● **TEXT SECTION**:
Boronia alata, also known as winged boronia, is a flowering shrub. It is an endemic species of Southwest Australia which has been introduced elsewhere as a cultivated plant.

==Description==
Boronia alata is an erect shrub with many branches growing to a height and width of 2.5 m but in exposed areas, sometimes a prostrate shrub only 0.3 m high. The leaves are pinnate with usually between seven and thirteen leaflets and 15-65 mm long and 10-40 mm wide in outline. The petiole is 4-18 mm long. The leaflets are elliptic to lance-shaped, glossy and dark green but paler on the lower side. The end leaflet is 5-20 mm long and 1-7 mm wide, the side leaflets 6-22 mm long and 3-9 mm wide. The flowers are pink or white and borne in large groups in a panicle on the ends of branches, sometimes also in upper leaf axils, on a peduncle 2-24 mm long. The four sepals are narrow triangular, 2.5-3.5 mm long and 0.5-1 mm wide, the four petals 7-12 mm long and 4-6 mm wide. The eight stamens alternate in length, with those near the sepals longer than those near the petals. Flowering occurs from July to December and the fruit are hairy capsules 4-5 mm long and 2-3 mm wide.

● **TASKS TO PERFORM**:
1 – In the Boronia alata text, condense the paragraph beginning "Boronia alata is an erect shrub" into a short bulleted list that keeps its main facts.
2 – Reproduce the Boronia alata text word for word from "Boronia alata, also" up to and including "a cultivated plant.".

● **RECORDS SUPPLIED**:
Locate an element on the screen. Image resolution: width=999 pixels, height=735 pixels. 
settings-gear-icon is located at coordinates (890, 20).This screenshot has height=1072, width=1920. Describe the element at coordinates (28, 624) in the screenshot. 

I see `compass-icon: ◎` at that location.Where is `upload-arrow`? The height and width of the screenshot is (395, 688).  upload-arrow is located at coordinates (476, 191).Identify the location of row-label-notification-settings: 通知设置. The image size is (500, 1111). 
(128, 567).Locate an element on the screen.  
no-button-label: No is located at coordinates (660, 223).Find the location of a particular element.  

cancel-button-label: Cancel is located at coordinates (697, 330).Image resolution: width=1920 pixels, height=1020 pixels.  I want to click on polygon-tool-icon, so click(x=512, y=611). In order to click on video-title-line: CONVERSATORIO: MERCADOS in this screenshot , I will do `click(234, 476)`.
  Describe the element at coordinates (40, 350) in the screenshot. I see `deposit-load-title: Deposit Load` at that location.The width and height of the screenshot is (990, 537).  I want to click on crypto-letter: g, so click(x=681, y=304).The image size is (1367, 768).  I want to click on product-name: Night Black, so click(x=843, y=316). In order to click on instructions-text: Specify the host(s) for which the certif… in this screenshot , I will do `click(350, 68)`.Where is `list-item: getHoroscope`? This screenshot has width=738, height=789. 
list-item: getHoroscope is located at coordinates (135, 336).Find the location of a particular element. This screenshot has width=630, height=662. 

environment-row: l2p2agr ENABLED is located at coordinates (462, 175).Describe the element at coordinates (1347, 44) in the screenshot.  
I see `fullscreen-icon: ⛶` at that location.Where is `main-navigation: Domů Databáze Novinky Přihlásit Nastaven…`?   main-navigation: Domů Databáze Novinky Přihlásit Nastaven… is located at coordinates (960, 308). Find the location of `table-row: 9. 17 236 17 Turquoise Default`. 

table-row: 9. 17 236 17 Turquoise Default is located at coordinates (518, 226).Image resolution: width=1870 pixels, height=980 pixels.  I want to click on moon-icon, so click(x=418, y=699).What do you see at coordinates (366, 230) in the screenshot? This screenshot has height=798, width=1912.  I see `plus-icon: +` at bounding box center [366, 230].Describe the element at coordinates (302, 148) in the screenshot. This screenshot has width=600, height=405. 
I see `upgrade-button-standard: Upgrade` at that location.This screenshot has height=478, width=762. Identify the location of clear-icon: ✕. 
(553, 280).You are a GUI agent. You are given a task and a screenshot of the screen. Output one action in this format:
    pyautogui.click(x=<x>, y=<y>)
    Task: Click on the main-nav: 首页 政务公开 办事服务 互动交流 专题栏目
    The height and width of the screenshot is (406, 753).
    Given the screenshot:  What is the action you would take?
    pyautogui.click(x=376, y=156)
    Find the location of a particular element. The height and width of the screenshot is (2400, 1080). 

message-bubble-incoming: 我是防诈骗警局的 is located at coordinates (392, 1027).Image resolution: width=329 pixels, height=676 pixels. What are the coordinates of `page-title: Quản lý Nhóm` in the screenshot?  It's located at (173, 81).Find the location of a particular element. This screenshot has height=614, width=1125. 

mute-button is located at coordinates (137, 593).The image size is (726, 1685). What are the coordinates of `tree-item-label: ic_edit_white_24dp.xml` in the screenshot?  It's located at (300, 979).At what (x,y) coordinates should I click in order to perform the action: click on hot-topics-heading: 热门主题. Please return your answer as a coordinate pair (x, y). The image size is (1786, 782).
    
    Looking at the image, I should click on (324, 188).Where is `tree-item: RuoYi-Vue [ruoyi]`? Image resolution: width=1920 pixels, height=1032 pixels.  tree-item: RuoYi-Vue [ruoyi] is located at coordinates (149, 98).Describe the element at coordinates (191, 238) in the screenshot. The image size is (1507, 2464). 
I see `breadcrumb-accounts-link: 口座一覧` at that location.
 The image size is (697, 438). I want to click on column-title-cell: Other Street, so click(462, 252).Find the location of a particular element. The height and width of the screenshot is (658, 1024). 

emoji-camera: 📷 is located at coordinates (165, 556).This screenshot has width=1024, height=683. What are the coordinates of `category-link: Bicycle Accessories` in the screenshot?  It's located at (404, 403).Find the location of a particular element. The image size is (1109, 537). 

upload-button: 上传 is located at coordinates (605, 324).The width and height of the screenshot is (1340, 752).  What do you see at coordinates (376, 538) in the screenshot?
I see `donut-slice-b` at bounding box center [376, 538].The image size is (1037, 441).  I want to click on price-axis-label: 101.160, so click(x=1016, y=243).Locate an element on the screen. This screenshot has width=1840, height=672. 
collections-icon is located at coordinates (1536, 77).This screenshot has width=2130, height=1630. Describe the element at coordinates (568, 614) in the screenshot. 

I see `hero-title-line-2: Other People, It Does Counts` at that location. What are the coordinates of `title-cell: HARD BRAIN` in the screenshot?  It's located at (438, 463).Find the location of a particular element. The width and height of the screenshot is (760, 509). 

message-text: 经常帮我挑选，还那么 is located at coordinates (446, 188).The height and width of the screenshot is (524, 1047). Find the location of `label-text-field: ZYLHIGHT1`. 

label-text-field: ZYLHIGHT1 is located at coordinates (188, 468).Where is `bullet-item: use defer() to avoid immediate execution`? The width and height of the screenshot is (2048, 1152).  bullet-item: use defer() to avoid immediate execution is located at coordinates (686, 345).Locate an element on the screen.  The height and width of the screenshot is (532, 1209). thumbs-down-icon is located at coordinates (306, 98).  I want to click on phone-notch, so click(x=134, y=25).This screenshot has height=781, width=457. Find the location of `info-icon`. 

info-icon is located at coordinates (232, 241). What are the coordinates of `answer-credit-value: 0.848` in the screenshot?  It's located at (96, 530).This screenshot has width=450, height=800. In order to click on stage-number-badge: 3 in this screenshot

● **ANSWERS GIVEN**:
1 –
- Habit: erect, many-branched shrub up to 2.5 m high and wide; in exposed areas sometimes prostrate and only 0.3 m high.
- Leaves: pinnate, usually with seven to thirteen leaflets, 15-65 mm long and 10-40 mm wide in outline, on a petiole 4-18 mm long.
- Leaflets: elliptic to lance-shaped, glossy dark green above and paler below. The end leaflet is 5-20 × 1-7 mm and the side leaflets are 6-22 × 3-9 mm.
- Flowers: pink or white, in large panicles at branch ends and sometimes in upper leaf axils, on a peduncle 2-24 mm long.
- Floral parts: four narrow triangular sepals (2.5-3.5 × 0.5-1 mm), four petals (7-12 × 4-6 mm), and eight stamens that alternate in length, with those near the sepals longer.
- Flowering and fruit: flowers from July to December. The fruit are hairy capsules 4-5 mm long and 2-3 mm wide.

2 –
Boronia alata, also known as winged boronia, is a flowering shrub. It is an endemic species of Southwest Australia which has been introduced elsewhere as a cultivated plant.